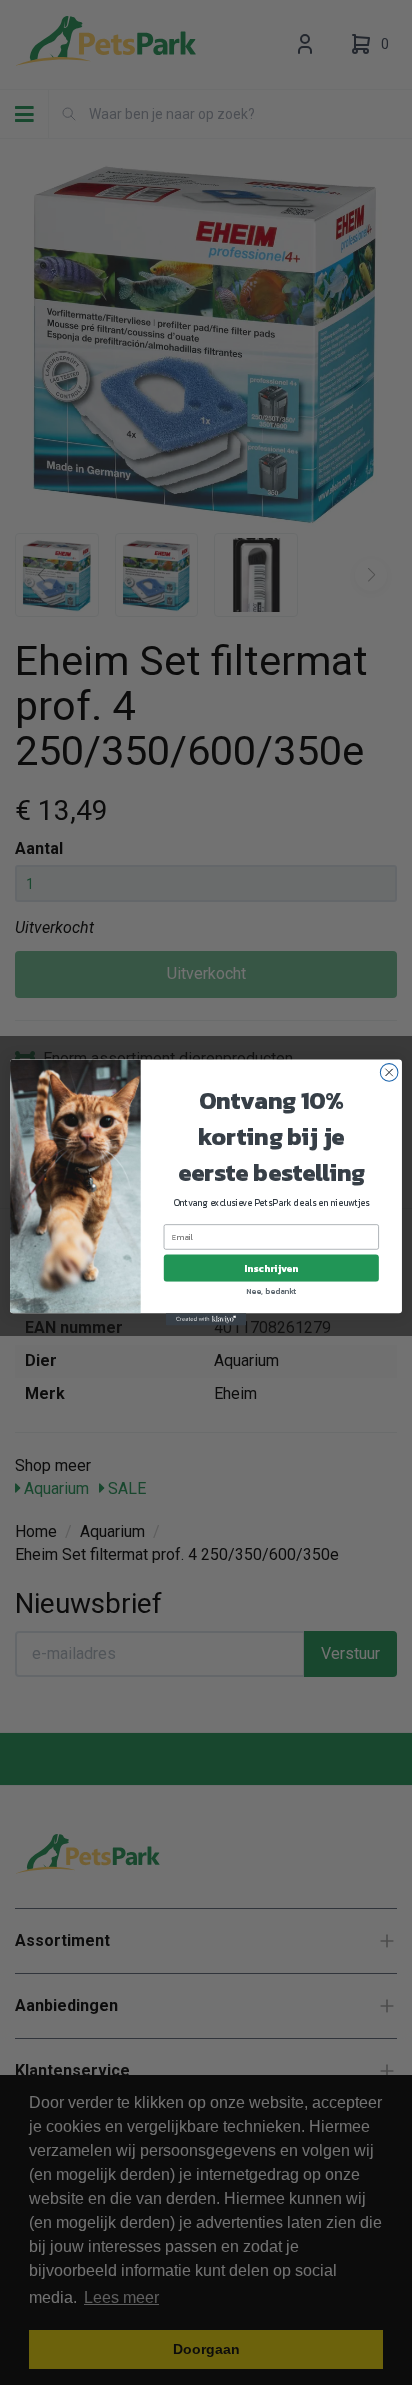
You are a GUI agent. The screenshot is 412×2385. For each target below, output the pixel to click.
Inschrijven (271, 1268)
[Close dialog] (389, 1073)
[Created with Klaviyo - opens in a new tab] (206, 1319)
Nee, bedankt (271, 1291)
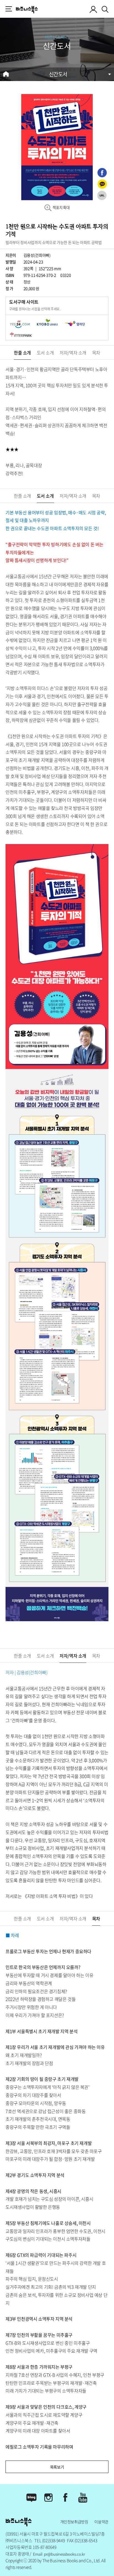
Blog (31, 2497)
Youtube (83, 2497)
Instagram (48, 2497)
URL (102, 195)
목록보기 (57, 2467)
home (6, 74)
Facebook (102, 172)
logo (27, 9)
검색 (106, 8)
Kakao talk (102, 184)
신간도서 (58, 74)
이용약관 (101, 2521)
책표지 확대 (61, 207)
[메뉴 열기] (9, 8)
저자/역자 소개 (72, 352)
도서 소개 (45, 352)
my (93, 9)
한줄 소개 (22, 352)
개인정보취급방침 (74, 2521)
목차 (96, 352)
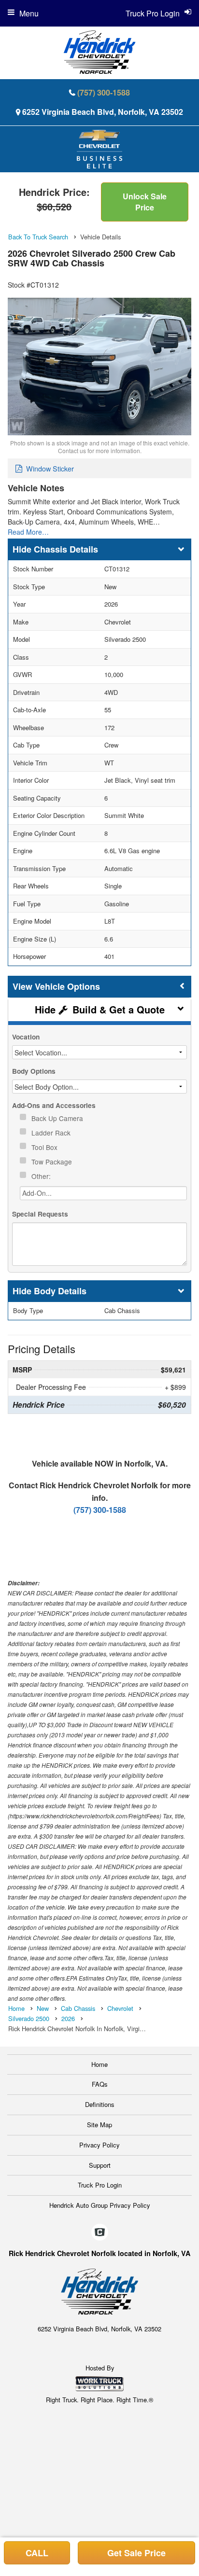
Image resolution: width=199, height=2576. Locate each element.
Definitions (99, 2104)
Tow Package (52, 1161)
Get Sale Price (136, 2553)
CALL (37, 2553)
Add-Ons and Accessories (54, 1105)
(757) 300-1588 (103, 92)
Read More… (28, 532)
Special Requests (40, 1214)
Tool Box (45, 1147)
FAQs (100, 2084)
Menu (29, 13)
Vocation (26, 1036)
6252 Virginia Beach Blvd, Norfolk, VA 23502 (102, 111)
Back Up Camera (58, 1118)
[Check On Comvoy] (99, 2232)
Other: (42, 1176)
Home (99, 2064)
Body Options (34, 1071)
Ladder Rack (51, 1132)
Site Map (99, 2124)
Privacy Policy (99, 2144)
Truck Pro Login (100, 2184)
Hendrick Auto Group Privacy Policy (99, 2205)
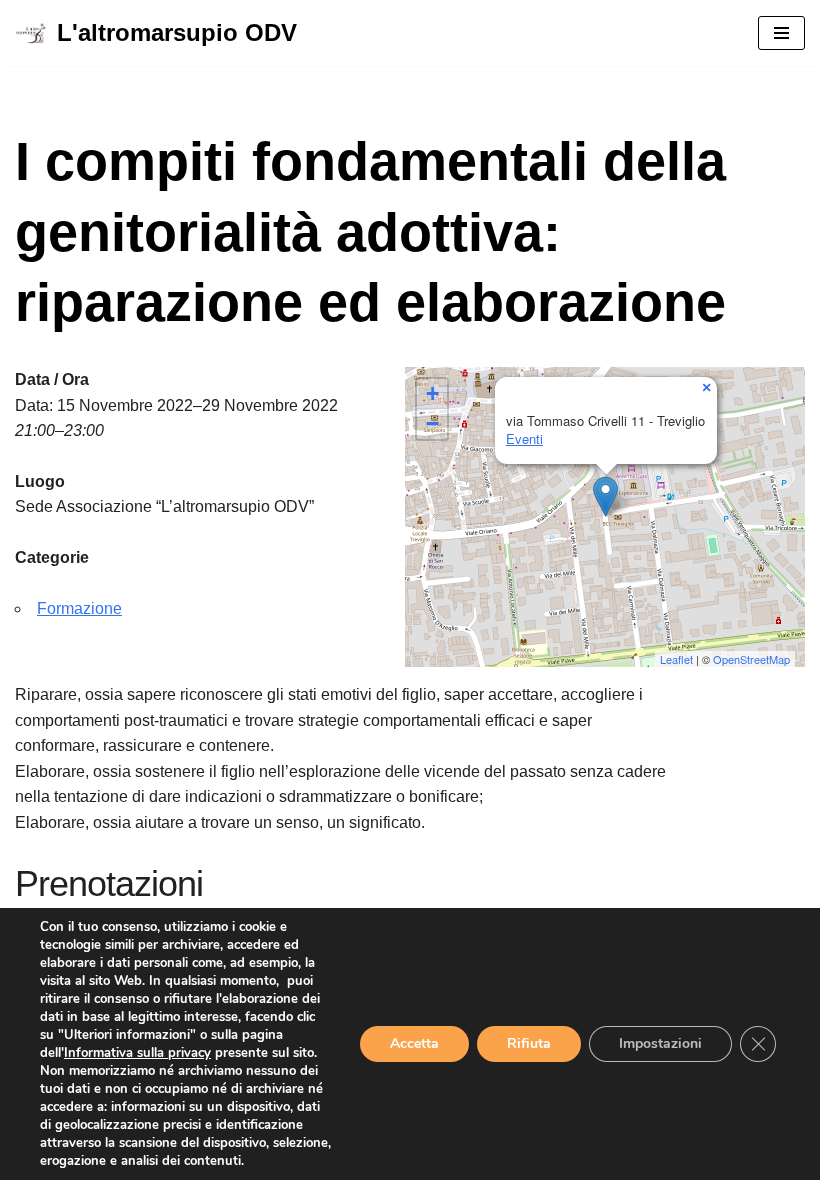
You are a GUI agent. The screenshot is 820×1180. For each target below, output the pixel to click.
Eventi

□ □ □ □

* Exercise description
In the listing above, find the lines holding the word "screenshot" and copy them.

* The completed task
You are a GUI agent. The screenshot is 412×2385. For each target below, output the pixel to click.
You are a GUI agent. The screenshot is 820×1180. For each target below, output the pixel to click.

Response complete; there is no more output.